On side B is where we run into issues. I have written a very simple shell script that reads the index file, tests to see if the file is there, and then counts up how many files are there, but it's running out of memory while looping through the 30 million lines on indexed file names. Effectively doing this little bit of code below through a while loop, and counters to increment for files found and not found.
if [ -f "$TYPE" "$FILENAME" ] ; then
print file found
++
else
file not found
++
fi
My questions are:
Can a shell script do this type of reporting from such a large list. A 64 bit unix system ran out of memory while trying to execute this script. I have already considered breaking up the input script into smaller chunks to make it faster. Currently it can
If as shell script is inappropriate, what would you suggest?
You just used rsync, use it again...
--ignore-existing
This tells rsync to skip updating files that already exist on the destination (this does not ignore existing directories, or nothing would get done). See also --existing.
This option is a transfer rule, not an exclude, so it doesn’t affect the data that goes into the file-lists, and thus it doesn’t affect deletions. It just limits the files that the receiver requests to be transferred.
This option can be useful for those doing backups using the --link-dest option when they need to continue a backup run that got interrupted. Since a --link-dest run is copied into a new directory hierarchy (when it is used properly), using --ignore existing will ensure that the already-handled files don’t get tweaked (which avoids a change in permissions on the hard-linked files). This does mean that this option is only looking at the existing files in the destination hierarchy itself.
That will actually fix any problems (at least in the same sense that any diff-list on file-exist tests could fix problem. Using --ignore-existing means rsync only does the file-exist tests (so it'll construct the diff list as you request and use it internally). If you just want information on the differences, check --dry-run, and --itemize-changes.

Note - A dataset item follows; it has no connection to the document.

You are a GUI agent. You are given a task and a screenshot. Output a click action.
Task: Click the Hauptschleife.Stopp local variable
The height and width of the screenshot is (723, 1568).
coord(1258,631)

Lets say you have two directories, foo and bar. Let's say bar has three files, 1,2, and 3. Let's say that bar, has a directory quz, which has a file 1. The directory foo is empty:
Now, here is the result,
$ rsync -ri --dry-run --ignore-existing ./bar/ ./foo/
>f+++++++++ 1
>f+++++++++ 2
>f+++++++++ 3
cd+++++++++ quz/
>f+++++++++ quz/1
Note, you're not interested in the cd+++++++++ -- that's just showing you that rsync issued a chdir. Now, let's add a file in foo called 1, and let's use grep to remove the chdir(s),
$ rsync -ri --dry-run --ignore-existing ./bar/ ./foo/ | grep -v '^cd'
>f+++++++++ 2
>f+++++++++ 3
>f+++++++++ quz/1
f is for file. The +++++++++ means the file doesn't exist in the DEST dir.
Here is the bonus, remove --dry-run, and, it'll go ahead and make the changes for you.
Have you considered a solution such as kdiff3, which will diff directories of files ?
Note the feature for version 0.9.84
Directory-Comparison: Option "Full Analysis" allows to show the number
of solved vs. unsolved conflicts or deltas vs. whitespace-changes in
the directory tree.
There is absolutely no problem reading a 30 million line file in a shell script. The reason why your process failed was most likely that you tried to read the file entirely into memory, e.g. by doing something wrong like for i in $(cat file).
The correct way of reading a file is:
while IFS= read -r line
do
echo "Something with $line"
done < someFile
A shell script is inappropriate, yes. You should be using a diff tool:
diff -rNq /original /new
If you're not particular about the solution being a script, you could also look into meld, which would let you diff directory trees quite easily and you can also set ignore patterns if you have any.